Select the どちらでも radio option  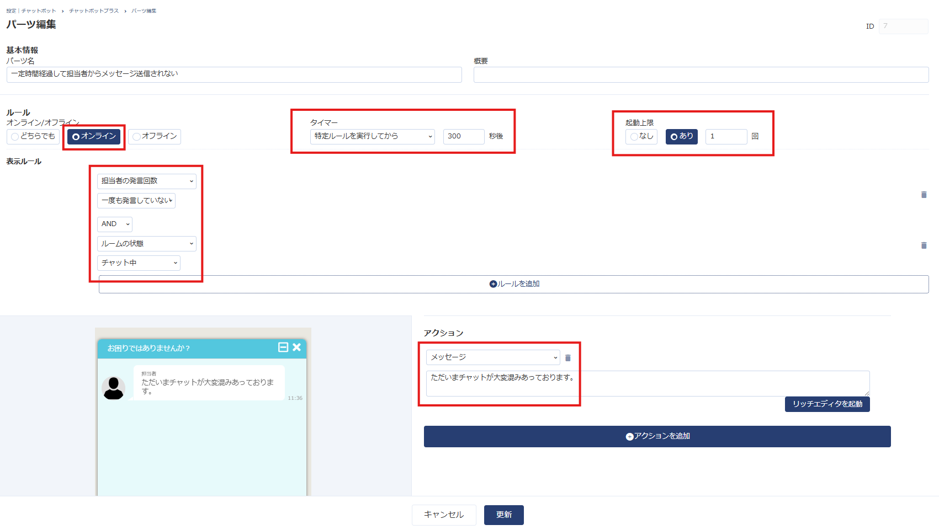[x=33, y=136]
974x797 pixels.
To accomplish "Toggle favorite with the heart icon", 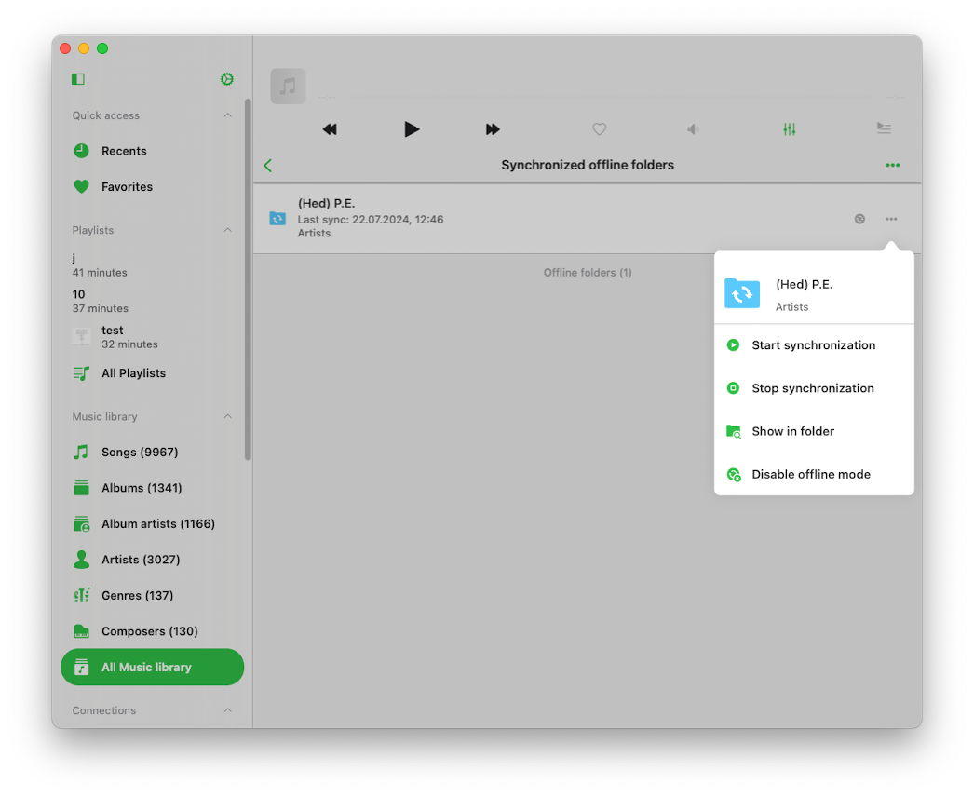I will [x=599, y=129].
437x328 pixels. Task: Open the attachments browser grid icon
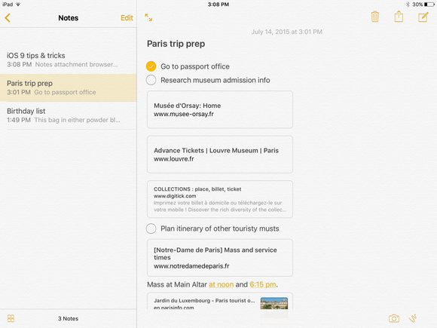(x=11, y=318)

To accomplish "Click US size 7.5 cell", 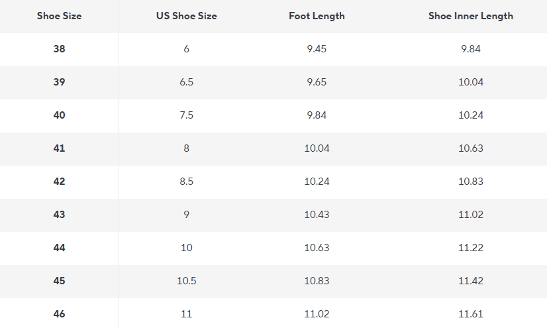I will [x=187, y=115].
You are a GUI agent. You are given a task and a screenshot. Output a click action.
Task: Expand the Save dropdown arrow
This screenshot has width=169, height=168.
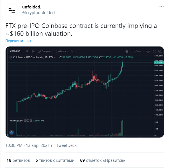[x=143, y=51]
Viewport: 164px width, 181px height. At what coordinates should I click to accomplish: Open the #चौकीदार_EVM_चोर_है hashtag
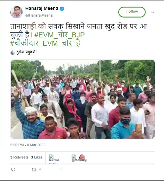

Problem to solve: Copy the lines starting at the line that contains "This screenshot has width=169, height=168." and running to the final line of the entries, inclusive; omit all pictures.

Task result:
This screenshot has width=169, height=168.
[x=143, y=51]
Viewport: 164px width, 181px height. At what coordinates should I click to accomplish: Open the #चौकीदार_EVM_चोर_है hashtag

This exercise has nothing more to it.